SEJAKitu, kami belajar mengaji. Bukan hanya aku dan Siska, tapi juga anggota genk kami yang lain; Risma, Nuri dan Lidya. Tentu saja tujuan kami tidak benar-benar belajar mengaji, melainkan hanya untuk berdekatan dengan Ramadhan dan berusaha menggodanya.
Kadang kami mengaji di musholla. Setiap datang, kami pasti bawa banyak makanan. Maksudnya, agar kami lebih banyak makan-makannya dari pada belajar ngajinya.

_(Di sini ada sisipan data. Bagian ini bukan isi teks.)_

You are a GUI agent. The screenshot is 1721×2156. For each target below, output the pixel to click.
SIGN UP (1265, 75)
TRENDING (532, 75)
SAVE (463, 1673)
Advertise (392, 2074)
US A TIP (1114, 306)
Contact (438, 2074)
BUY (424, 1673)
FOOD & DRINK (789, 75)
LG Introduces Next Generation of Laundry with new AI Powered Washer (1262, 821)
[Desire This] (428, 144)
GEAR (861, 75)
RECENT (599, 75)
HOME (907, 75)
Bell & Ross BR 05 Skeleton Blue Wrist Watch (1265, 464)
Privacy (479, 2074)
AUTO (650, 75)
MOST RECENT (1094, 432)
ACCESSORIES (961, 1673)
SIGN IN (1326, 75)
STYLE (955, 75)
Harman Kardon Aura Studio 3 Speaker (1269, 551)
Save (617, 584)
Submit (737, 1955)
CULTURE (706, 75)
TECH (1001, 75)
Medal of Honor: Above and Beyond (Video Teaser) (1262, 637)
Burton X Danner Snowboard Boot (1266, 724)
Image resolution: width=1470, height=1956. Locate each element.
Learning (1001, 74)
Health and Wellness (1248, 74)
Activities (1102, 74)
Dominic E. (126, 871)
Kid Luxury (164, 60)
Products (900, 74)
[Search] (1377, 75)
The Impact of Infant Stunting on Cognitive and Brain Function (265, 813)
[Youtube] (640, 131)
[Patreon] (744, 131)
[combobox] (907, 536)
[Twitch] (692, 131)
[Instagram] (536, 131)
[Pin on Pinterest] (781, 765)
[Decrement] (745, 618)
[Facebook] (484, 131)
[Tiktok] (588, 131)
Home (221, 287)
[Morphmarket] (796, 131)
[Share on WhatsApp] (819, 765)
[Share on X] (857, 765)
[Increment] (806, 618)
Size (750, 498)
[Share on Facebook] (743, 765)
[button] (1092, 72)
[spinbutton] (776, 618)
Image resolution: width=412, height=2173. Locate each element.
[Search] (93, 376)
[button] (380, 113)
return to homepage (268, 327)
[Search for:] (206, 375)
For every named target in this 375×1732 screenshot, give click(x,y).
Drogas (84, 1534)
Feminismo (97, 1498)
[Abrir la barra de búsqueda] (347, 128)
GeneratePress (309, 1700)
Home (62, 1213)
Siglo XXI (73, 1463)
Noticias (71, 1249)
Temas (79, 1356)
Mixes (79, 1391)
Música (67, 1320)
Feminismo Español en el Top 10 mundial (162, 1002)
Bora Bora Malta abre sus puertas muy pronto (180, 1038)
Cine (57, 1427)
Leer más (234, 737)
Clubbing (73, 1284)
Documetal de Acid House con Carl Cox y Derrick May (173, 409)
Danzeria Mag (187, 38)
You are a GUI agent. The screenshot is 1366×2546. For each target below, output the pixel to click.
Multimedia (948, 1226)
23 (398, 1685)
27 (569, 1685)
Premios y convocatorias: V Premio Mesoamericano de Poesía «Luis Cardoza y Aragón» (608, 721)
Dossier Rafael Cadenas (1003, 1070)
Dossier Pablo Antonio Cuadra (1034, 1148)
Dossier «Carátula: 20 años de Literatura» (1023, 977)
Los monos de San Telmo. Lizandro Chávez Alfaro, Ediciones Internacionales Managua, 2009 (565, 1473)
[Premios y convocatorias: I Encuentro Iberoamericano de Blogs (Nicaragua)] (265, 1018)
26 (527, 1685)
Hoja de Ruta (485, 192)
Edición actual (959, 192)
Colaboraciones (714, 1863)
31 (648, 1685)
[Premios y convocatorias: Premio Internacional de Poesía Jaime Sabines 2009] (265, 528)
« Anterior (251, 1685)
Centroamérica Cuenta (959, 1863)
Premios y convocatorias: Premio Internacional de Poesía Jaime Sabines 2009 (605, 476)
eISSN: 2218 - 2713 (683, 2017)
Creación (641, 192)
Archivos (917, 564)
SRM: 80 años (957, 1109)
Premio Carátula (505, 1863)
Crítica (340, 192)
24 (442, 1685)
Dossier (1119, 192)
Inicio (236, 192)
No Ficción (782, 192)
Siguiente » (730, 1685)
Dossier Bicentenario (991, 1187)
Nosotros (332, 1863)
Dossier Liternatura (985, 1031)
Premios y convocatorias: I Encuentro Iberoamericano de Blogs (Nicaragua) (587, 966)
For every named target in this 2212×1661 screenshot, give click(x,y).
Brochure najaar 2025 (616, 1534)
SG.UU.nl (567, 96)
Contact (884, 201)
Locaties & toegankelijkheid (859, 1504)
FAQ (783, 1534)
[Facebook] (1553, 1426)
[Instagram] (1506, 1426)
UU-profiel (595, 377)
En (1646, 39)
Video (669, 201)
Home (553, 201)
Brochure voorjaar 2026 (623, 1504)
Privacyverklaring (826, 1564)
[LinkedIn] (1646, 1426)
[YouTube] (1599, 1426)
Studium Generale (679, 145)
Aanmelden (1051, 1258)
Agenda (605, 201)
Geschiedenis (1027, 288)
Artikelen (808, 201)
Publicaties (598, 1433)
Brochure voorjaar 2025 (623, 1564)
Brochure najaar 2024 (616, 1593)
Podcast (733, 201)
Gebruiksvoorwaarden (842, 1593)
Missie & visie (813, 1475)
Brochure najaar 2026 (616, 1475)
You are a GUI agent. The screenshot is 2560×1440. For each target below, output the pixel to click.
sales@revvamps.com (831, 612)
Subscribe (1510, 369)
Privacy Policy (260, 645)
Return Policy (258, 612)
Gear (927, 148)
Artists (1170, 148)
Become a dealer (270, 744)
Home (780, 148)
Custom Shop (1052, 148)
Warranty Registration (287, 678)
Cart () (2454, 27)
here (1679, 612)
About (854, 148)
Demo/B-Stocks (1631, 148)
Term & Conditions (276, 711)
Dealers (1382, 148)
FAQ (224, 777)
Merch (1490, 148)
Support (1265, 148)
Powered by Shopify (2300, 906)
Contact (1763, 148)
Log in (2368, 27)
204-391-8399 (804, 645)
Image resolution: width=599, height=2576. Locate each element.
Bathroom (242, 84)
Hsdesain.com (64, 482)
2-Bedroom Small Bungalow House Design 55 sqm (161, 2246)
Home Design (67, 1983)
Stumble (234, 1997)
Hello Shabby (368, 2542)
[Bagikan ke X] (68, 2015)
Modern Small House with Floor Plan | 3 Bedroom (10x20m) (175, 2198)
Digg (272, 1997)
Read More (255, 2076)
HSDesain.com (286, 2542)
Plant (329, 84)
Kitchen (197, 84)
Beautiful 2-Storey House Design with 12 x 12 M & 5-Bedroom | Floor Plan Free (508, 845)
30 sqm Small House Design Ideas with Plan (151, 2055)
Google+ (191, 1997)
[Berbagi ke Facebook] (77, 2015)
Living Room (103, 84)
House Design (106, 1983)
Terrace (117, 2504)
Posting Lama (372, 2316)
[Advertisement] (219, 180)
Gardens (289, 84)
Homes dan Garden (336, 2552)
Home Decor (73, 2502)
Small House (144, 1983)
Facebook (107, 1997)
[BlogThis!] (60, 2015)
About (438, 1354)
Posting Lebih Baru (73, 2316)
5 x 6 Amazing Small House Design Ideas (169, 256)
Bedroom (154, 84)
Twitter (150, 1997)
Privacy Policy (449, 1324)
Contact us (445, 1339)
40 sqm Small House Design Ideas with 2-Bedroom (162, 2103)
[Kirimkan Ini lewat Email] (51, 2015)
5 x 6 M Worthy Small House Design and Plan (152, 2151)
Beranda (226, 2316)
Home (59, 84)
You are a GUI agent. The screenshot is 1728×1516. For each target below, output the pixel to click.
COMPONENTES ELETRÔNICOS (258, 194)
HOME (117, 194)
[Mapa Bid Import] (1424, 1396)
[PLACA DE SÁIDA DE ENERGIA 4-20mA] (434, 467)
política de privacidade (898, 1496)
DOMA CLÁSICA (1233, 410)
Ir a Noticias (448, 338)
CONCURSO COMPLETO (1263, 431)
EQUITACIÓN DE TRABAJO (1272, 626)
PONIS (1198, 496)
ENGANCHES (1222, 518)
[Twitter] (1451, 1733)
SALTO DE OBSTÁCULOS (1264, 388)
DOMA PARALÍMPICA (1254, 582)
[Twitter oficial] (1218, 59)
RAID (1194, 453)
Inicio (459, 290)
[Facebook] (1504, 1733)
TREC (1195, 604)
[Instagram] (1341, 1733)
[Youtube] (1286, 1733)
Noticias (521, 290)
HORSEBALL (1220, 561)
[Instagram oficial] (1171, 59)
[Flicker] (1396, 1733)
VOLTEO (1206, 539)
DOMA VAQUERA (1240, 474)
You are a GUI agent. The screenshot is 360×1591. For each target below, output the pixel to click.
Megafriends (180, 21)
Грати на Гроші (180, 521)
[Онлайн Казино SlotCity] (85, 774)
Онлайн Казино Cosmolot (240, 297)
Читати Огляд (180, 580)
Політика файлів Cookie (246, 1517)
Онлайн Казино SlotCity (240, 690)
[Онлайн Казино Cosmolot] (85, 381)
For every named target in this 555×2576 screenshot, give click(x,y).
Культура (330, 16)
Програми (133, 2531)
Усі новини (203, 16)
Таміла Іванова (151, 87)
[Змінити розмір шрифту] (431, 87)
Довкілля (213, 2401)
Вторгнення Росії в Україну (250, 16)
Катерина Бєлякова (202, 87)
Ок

Tapi Ramadhan tidak tergoda. Dia sama sekali tidak mencicipi makanan bawaan kami. Bahkan dengan sopan dia minta ijin untuk memberikannya kepada murid-muridnya yang masih bocah. Tentu saja kami tak mungkin menolak permintaan itu.
Kemudian kami ganti strategi dengan meminta Ramadhan datang ke rumahku untuk mengajari mengaji. Tidak lagi di musholla. Kebetulan orangtuaku memang jarang berada di rumah. Ramadhan menurut.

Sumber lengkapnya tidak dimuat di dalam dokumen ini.